Jashaun Johnson, a first-year student who hopes to one day land a job in film production attended the free event Wednesday, Oct. 2, in the Student Center, Multipurpose Room, and brought along his resume.
More than 50 company representatives met with over 150 attendees and offered a variety of employment options in state and local government, nonprofit organizations, health care, banking and finance, retail, information technology, hospitality, and more.
“This is my first job fair and it’s nice, neat and gave me a feel for what it’s like to talk to employers. I didn’t meet with anyone in my field, but that’s OK,” Johnson said. “I know just getting a job is a first step, and I’ll get there eventually.”
That level of understanding is music to the ears of Jacqueline Meaders-Booth, Ed.D., manager, career development. The department’s job is to guide students along an intentional career and employment path as they uncover their talents and apply them in a career or trade. “We hope students take the information they gather here and that it helps them discover, explore, plan and act,” she said. “This career fair helps a good number of our students get started.”
Community member Charlene Griddine has worked as counter help at a local dry cleaner for 18 years. She saw a newspaper article announcing the fair and came looking for change.
“I’m so glad this opportunity was also extended to the community,” Griddine said. “Everything now is on a computer, so you don’t see the recruiter or have much interaction. For me, face-to-face interaction makes a difference, because I have an opportunity to ask the recruiter questions, get answers and feel if he or she is welcoming.”
Bruce Scissors, staffing and recruiting partner at Snelling Staffing – according to his LinkedIn profile – didn’t want to share a formal title.
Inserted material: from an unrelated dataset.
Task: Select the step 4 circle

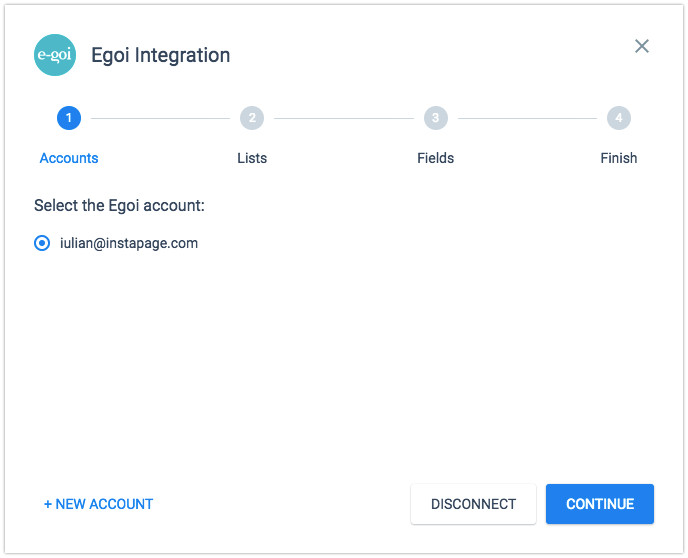Action: 619,118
Instead he said with a twinkle in his eye, “Just put me down as your friend or go-to business guy.”
“I don’t really mind titles,” Scissors explained. “If a client asks me to do something, I rock and roll, and the job is done!”
He was ready to hire job candidates with the right attitude.
“The most important thing you can do is be open minded,” Scissors advised. “A lot of folks want to start up here,” he said, slicing air above his head with his hand. “They really need to start here,” he continued, marking a place near his chest, “and learn how to show up on time, do the work and be a courteous team player.”
He told of an employee who didn’t want to start at the entry level, but did and is now making $85,000 a year as a warehouse manager because he proved his value.
“Attitude will take you to the top if it’s good or take you out the door if you don’t have the right attitude,” he said.
Sarah Francis, talent acquisition specialist at SSM Health, scouts for job candidates in four states.
“I’m passionate about health care and it’s good to see the right people taking care of other people,” she said.
She collected a page full of names and numbers that she plans to follow up on.
“No matter what stage you’re at, we have opportunities for you to pursue, whether it’s an internship, part-time or full-time position.”